- AIM
From the memorandum opinion, write out the passage starting with "Concluding the appeal" and going on through "trial court's judgment." word for word.

JOHNNY LEROY FORSYTH v. THE STATE OF TEXAS--Appeal from 24th District Court of Calhoun County

Annotate this Case

NUMBER 13-04-277-CR

COURT OF APPEALS

THIRTEENTH DISTRICT OF TEXAS

CORPUS CHRISTI - EDINBURG

___________________________________________________________________

  JOHNNY LEROY FORSYTH, Appellant,

v.

  THE STATE OF TEXAS, Appellee.

___________________________________________________________________

On appeal from the 24th District Court

of Calhoun County, Texas.

_ _________________________________________________________________

MEMORANDUM OPINION

Before Chief Justice Valdez and Justices Hinojosa and Rodriguez

Memorandum Opinion by Justice Rodriguez

 

Appellant, Johnny Leroy Forsyth, was indicted for driving while intoxicatedBthird offense. See Tex. Pen. Code Ann. ' 49.04 (Vernon 2003); id. ' 49.09(b) (Vernon Supp. 2004-05). Waiving a jury trial, appellant pleaded "guilty" and was sentenced to five years in the Texas Department of Criminal Justice, Institutional Division (TDCJ), suspended to five years community supervision. Approximately one year later, the State filed a motion to revoke appellant's community supervision. At the revocation hearing, appellant announced "not ready" and requested a continuance and new counsel. The trial court denied appellant's request for new counsel. Subject to the request for continuance, appellant announced "ready" and entered a plea of "not true" to the allegations. After hearing testimony and argument of counsel, the trial court determined appellant had violated his community supervision. It assessed punishment at the original five years in the TDCJ. Appellant appeals the revocation and sentence.[1]

Concluding the appeal is frivolous, appellant's counsel filed a brief in which he presented two potentially arguable issues. The trial court has certified that this case "is not a plea-bargain case, and the defendant has the right of appeal as to [the] revocation hearing only." See Tex. R. App. P. 25.2(a)(2). We affirm the trial court's judgment.

- DATASET RECORDS

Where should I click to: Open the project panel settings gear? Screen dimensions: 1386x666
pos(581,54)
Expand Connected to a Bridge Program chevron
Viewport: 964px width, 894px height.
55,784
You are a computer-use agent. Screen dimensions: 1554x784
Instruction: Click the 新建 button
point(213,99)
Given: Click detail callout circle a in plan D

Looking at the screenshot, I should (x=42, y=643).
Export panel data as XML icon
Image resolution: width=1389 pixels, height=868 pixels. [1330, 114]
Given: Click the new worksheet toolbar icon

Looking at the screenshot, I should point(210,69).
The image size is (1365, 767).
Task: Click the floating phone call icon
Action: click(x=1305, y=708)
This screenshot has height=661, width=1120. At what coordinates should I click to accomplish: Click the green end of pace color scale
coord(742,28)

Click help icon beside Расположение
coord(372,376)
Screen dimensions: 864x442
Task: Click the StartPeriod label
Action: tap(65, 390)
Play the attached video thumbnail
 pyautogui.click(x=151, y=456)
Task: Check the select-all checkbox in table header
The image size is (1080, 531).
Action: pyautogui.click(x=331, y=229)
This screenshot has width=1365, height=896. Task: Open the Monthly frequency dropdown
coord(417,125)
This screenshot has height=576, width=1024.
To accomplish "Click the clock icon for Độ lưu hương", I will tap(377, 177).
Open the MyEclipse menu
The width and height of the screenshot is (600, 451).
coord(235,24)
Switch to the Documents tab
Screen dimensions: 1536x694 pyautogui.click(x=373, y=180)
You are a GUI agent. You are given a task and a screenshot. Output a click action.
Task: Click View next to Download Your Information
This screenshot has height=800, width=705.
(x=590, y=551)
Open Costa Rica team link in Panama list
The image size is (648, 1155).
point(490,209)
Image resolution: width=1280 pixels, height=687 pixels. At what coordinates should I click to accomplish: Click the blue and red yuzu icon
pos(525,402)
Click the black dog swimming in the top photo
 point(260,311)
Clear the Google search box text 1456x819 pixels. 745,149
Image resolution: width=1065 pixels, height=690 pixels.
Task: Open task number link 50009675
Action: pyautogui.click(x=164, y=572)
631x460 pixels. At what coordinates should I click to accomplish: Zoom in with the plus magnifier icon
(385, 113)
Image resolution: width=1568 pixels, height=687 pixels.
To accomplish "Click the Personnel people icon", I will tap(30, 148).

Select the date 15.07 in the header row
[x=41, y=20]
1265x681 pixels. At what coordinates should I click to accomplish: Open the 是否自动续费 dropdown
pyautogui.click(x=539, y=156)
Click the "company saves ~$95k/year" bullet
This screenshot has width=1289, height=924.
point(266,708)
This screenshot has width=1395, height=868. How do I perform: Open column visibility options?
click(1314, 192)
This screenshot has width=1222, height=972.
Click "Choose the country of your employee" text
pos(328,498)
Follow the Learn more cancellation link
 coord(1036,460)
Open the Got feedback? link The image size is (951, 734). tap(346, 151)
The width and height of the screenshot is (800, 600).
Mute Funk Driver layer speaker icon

- SOLUTION TO THE PROBLEM
Concluding the appeal is frivolous, appellant's counsel filed a brief in which he presented two potentially arguable issues. The trial court has certified that this case "is not a plea-bargain case, and the defendant has the right of appeal as to [the] revocation hearing only." See Tex. R. App. P. 25.2(a)(2). We affirm the trial court's judgment.